Exercise input =
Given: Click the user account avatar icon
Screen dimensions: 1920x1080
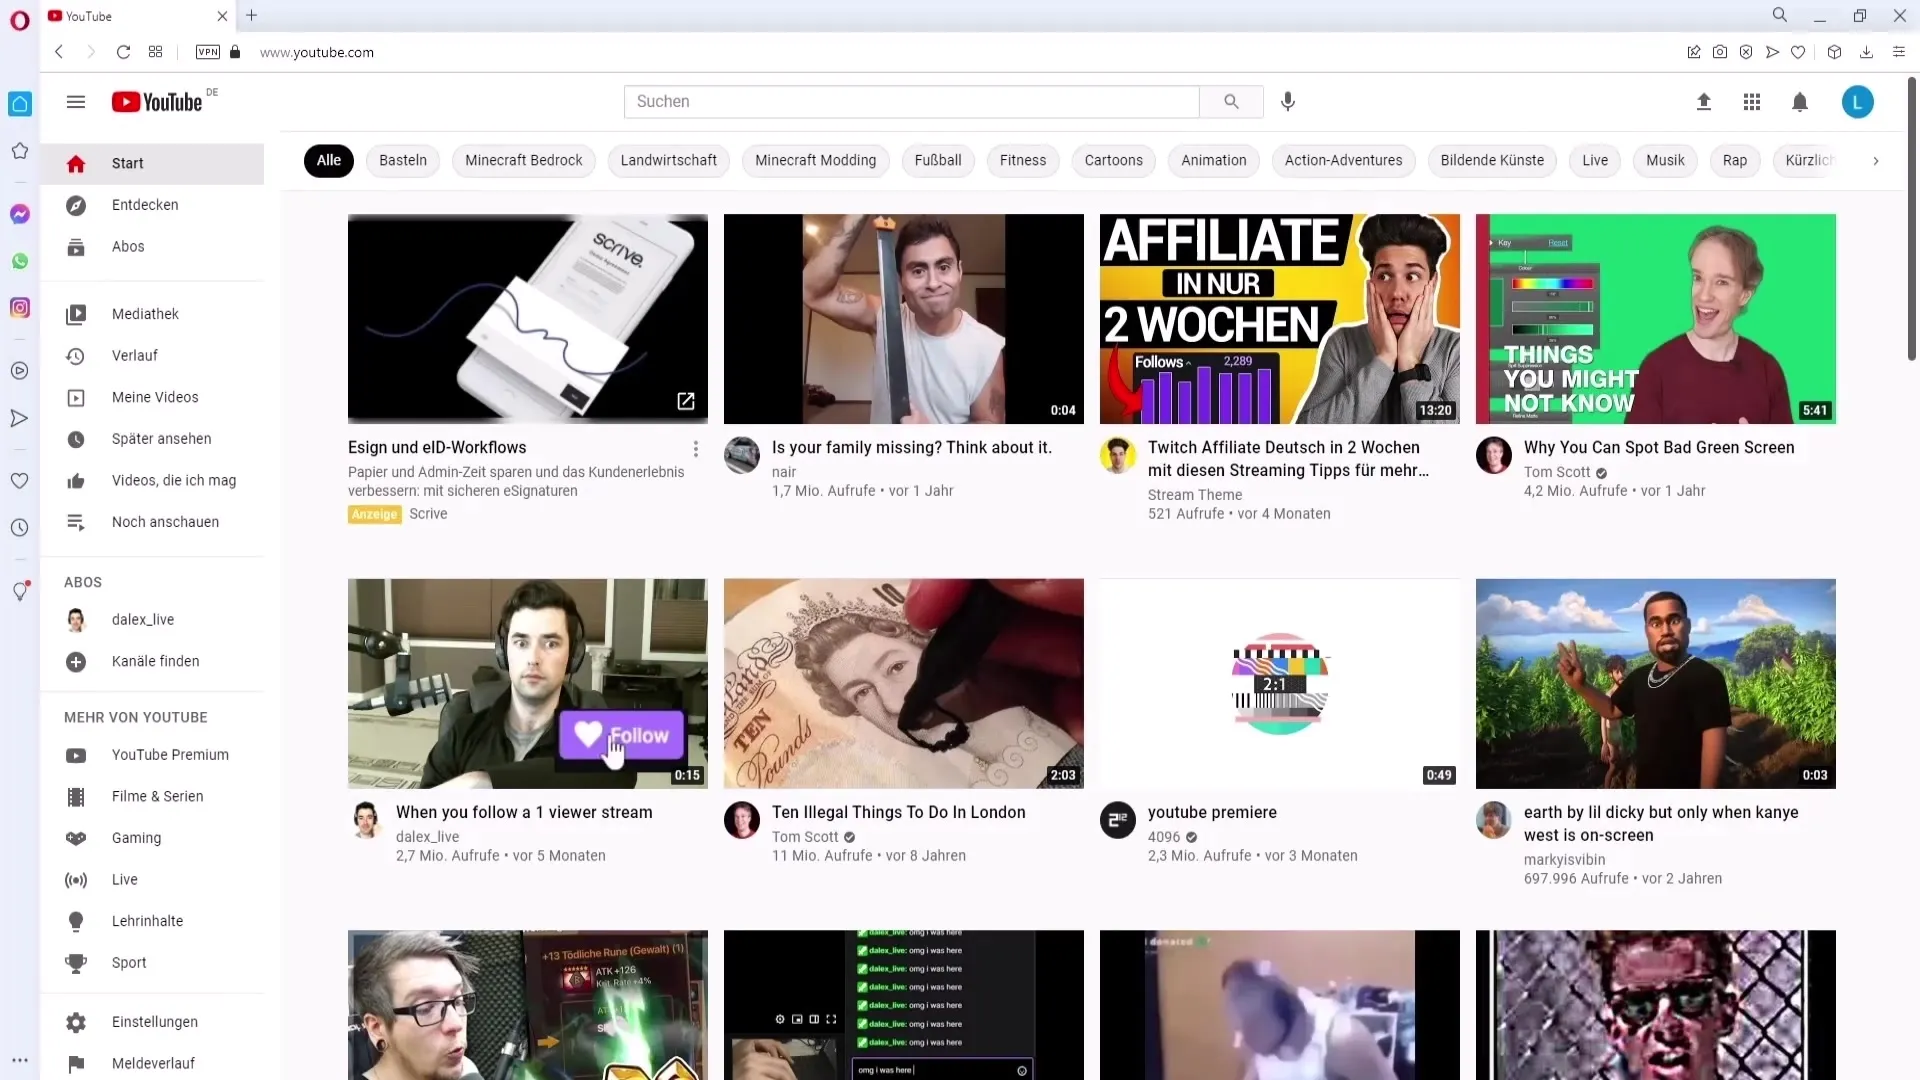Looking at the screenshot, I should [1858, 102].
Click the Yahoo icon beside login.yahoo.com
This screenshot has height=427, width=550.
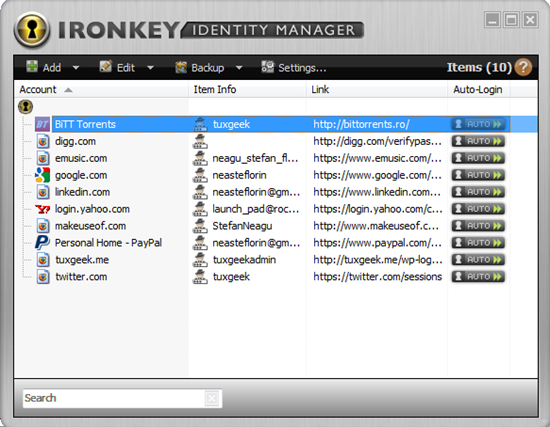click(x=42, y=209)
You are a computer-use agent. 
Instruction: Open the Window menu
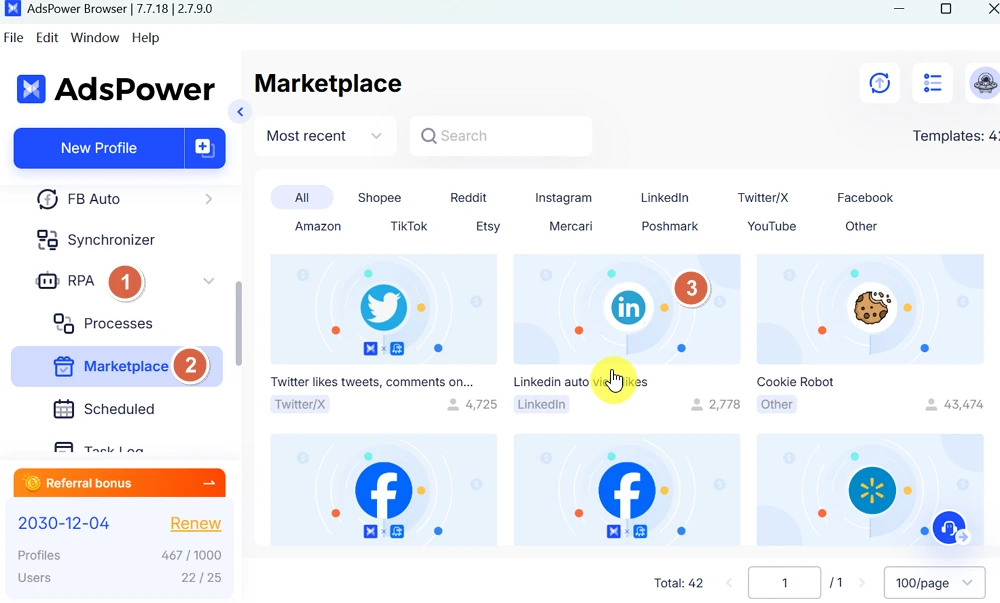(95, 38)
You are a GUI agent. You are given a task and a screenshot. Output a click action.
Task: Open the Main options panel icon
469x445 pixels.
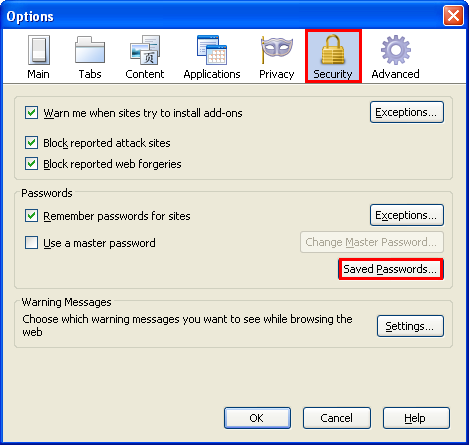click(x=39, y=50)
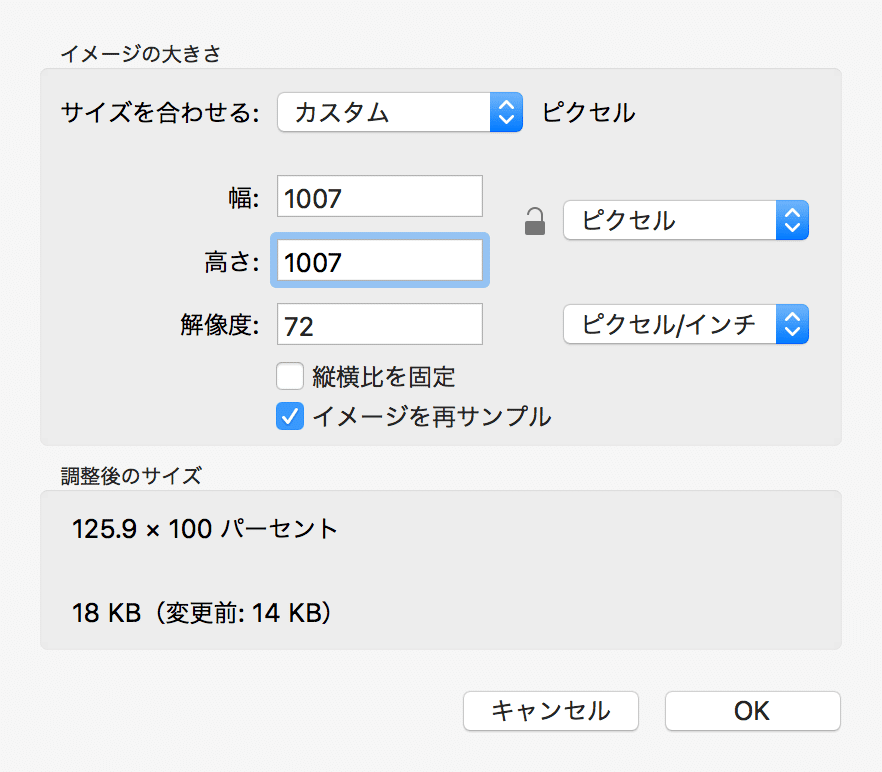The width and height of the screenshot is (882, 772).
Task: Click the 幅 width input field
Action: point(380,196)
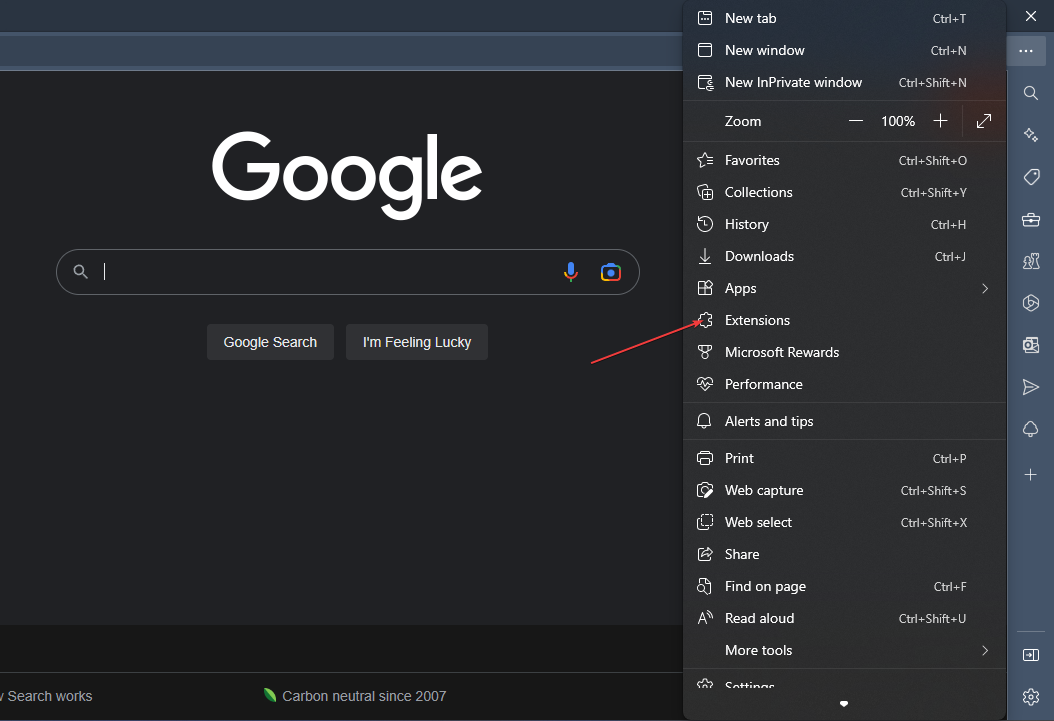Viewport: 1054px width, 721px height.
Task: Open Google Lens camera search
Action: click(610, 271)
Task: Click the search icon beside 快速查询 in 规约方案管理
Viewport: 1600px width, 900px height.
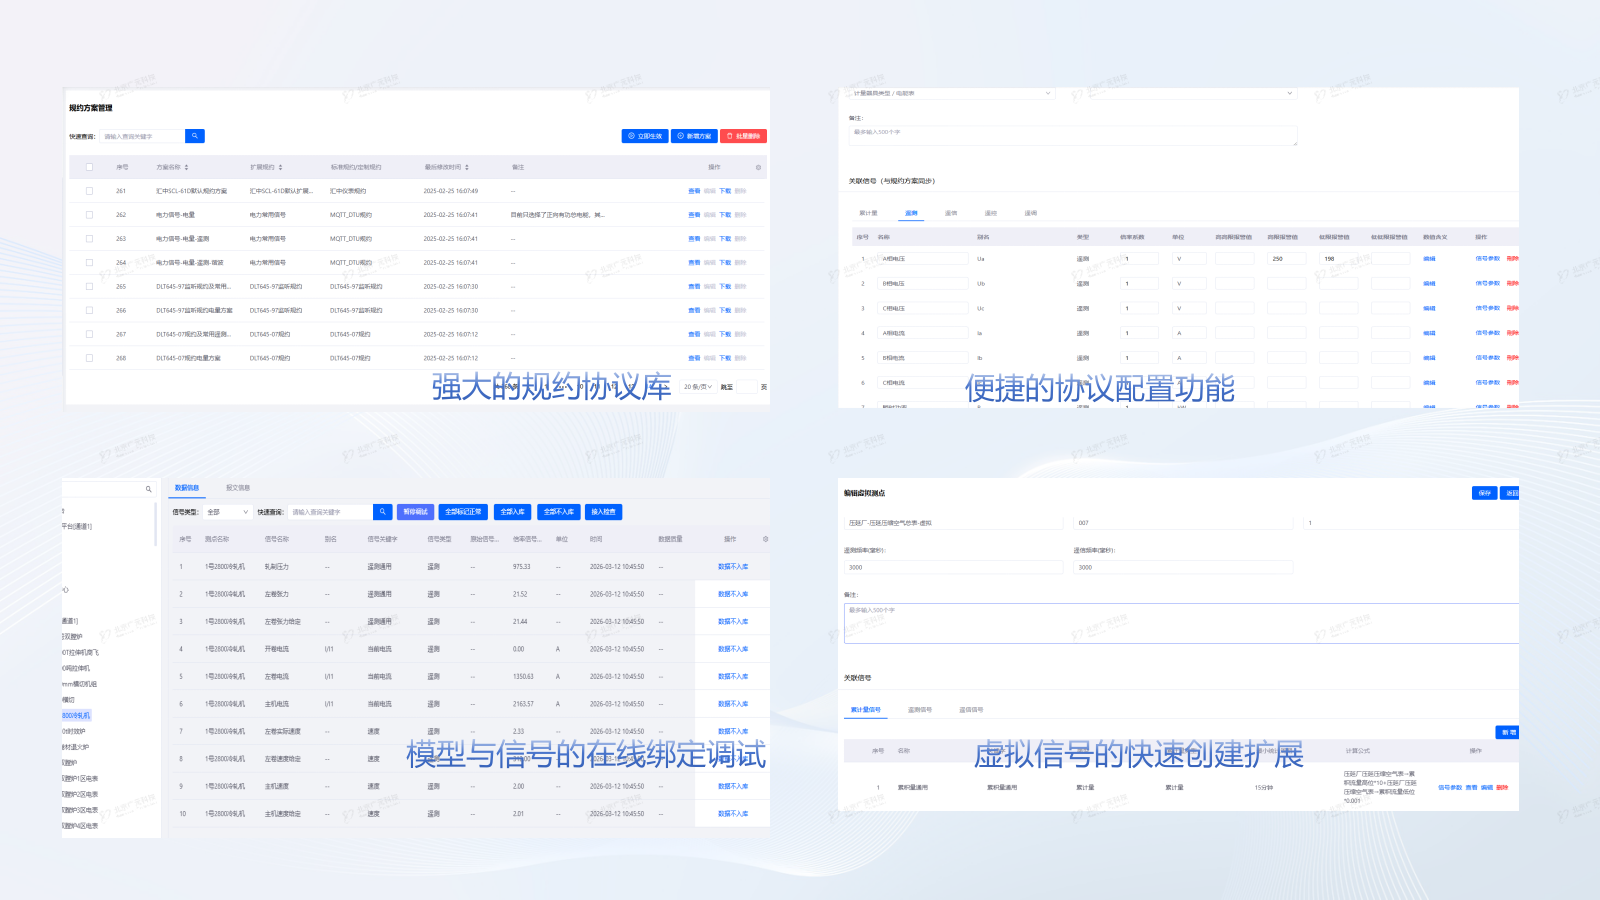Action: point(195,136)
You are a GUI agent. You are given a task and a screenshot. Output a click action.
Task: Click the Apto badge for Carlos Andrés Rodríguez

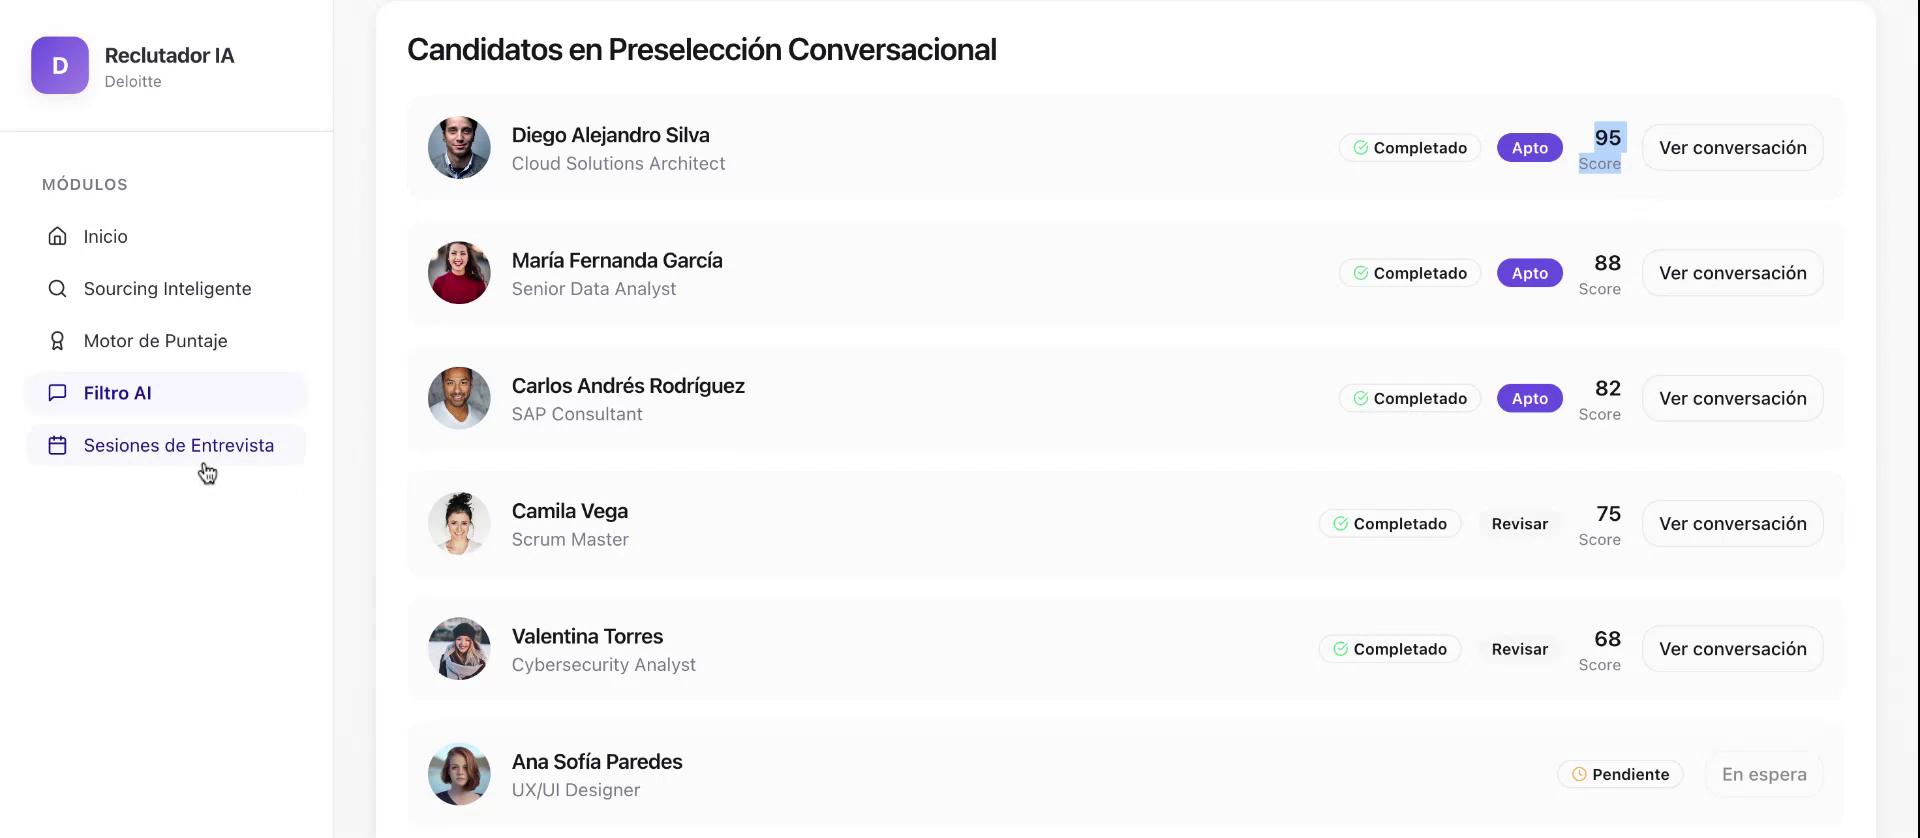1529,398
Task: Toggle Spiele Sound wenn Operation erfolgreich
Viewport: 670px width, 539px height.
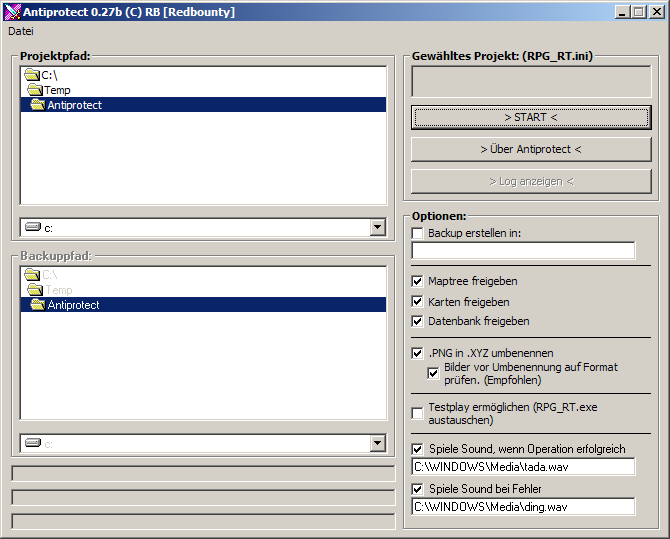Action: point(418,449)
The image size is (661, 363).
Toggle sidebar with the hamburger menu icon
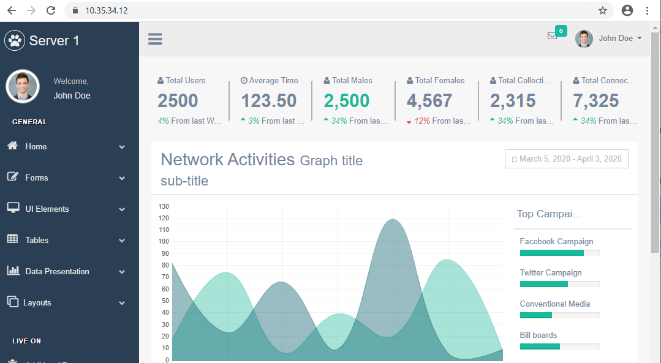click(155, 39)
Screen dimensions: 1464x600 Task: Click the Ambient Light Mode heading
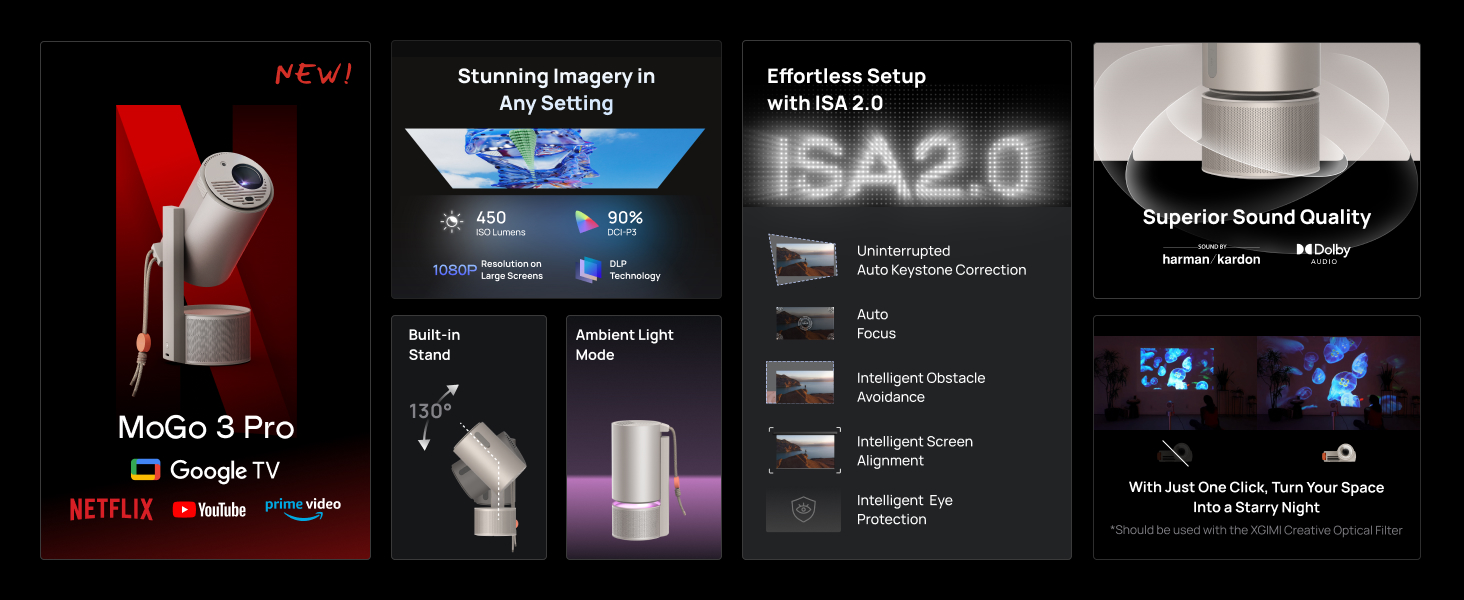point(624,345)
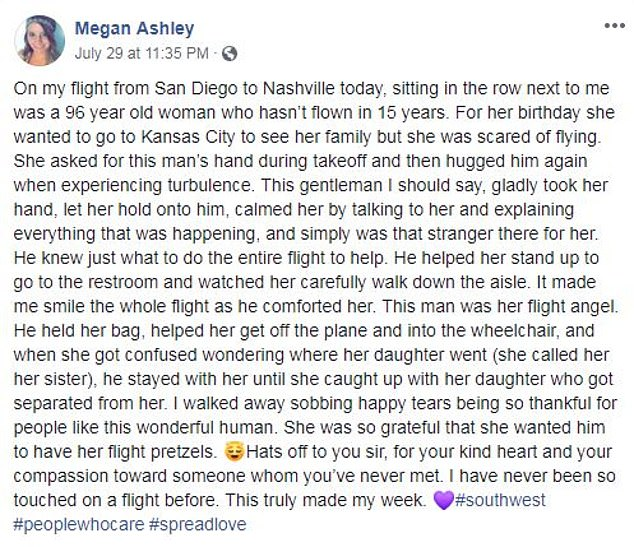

Aim of the task =
Repeat all the records exactly, images excluded.

Reply to the task =
Given: Click the user account avatar icon
Screen dimensions: 1920x1080
Looking at the screenshot, I should [1858, 102].
Click the Yahoo icon beside login.yahoo.com
This screenshot has height=427, width=550.
click(x=42, y=209)
You are a computer-use agent. 
Instruction: Open the Window menu
(95, 38)
You are a GUI agent. You are given a task and a screenshot. Output a click action.
Task: Open the Main options panel icon
469x445 pixels.
click(x=39, y=50)
The width and height of the screenshot is (882, 772).
Task: Click the 幅 width input field
Action: point(380,196)
Viewport: 1054px width, 721px height.
Task: Open Google Lens camera search
Action: click(610, 271)
Task: Click the search icon beside 快速查询 in 规约方案管理
Viewport: 1600px width, 900px height.
Action: point(195,136)
You are a GUI agent. You are given a task and a screenshot. Output a click action.
Task: Click the Apto badge for Carlos Andrés Rodríguez

1529,398
Task: Toggle Spiele Sound wenn Operation erfolgreich
Viewport: 670px width, 539px height.
Action: point(418,449)
The image size is (661, 363).
Toggle sidebar with the hamburger menu icon
click(155, 39)
Screen dimensions: 1464x600 Task: Click the Ambient Light Mode heading
point(624,345)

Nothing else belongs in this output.